Use View(income_19_summary_montecarlo) in your Console to inspect the structure of this output, which will look like an object that contains a list of 17 double-bracket items within it, and each of those items is a vector of 10,000 numbers. Actually, we’d prefer to have the transposed version of this data, with 10,000 list items, each with a vector of 17 numbers, as that would better match our notion of 10,000 simulations of the 17 income tier household counts. transpose() from purrr is designed to do this to map outputs:

income_19_summary_montecarlo <-
  income_19_summary_montecarlo %>%
  transpose()

Use View(income_19_summary_montecarlo) again in your Console to see how the data structure has changed. Now, we can pass this directly into a map(), in which our mapping function takes an individual simulation (held in the dummy variable income), unlist()s the contents of this object into a vector version of the same contents (which itself was a list of the 17 variables as a result of transpose()), and then performs a median household income calculation in exactly the same way as we did before (with just cosmetic changes given the different data structure). Note that if the function within map() has multiple steps, it will assume that the final data object created, in this case median, is the “output” desired; if not, you would use return() to specify the desired output. Also note the use of unlist() one last time at the end of the pipeline.
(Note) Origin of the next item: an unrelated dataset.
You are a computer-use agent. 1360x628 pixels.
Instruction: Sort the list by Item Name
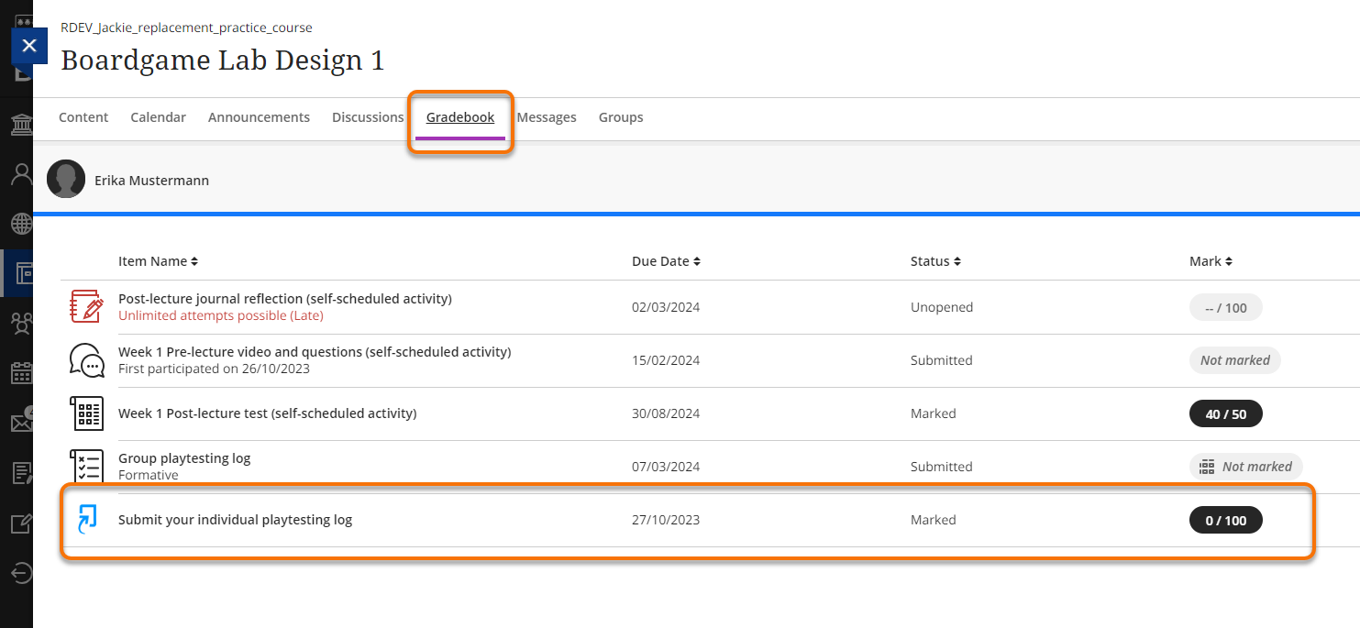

This is there so that the list of 10,000 simulation outputs is turned into a vector of numbers that can be plotted using hist().

montecarlo_result <-
  income_19_summary_montecarlo %>% 
  map(function(income){
    
    income <- income %>% unlist()
    total <- income[1]
    row <- 2 
    cumulative <- income[row]
    proportion <- cumulative/total
      
    while (proportion < 0.5) {
      cumulative_lag <- cumulative
      row <- row + 1
      cumulative <- cumulative + income[row]
      proportion <- cumulative/total
    }
      
    median <- 
      income_tiers$lower_end[row] + 
      (total/2 - cumulative_lag) /
      income[row] *
      income_tiers$width[row]
    
  }) %>% 
  unlist()

hist(montecarlo_result)

We can find statistical measures such as the mean and MOE with a 90% confidence interval of this vector of 10,000 numbers, as desired.

mean(montecarlo_result)
## [1] 113958.3
sd(montecarlo_result)*1.645
## [1] 1890.74
upper <- mean(montecarlo_result) + 1.645*sd(montecarlo_result)
lower <- mean(montecarlo_result) - 1.645*sd(montecarlo_result)

ggplot() + 
  geom_histogram(
    aes(montecarlo_result)
  ) + 
  geom_vline(
    aes(
      xintercept = mean(montecarlo_result)
    ), 
    colour = "red"
  ) + 
  geom_vline(
    aes(
      xintercept = lower
    ), 
    colour = "red"
  ) + 
  geom_vline(
    aes(
      xintercept = upper
    ), 
    colour = "red"
  ) +
  labs(
    x = "Median Household Income ($)",
    y = "# of Simulations",
    title = "Monte Carlo simulation, Bay Area households"
  )

The “MOE” derived through this Monte Carlo method should be similar to the MOE you could compute using formal mathematical functions, but now this R technique can be used, and generally can get you faster results than “working out the math”, and is especially handy for complex, nonlinear analyses where “working out the math” would be impossible.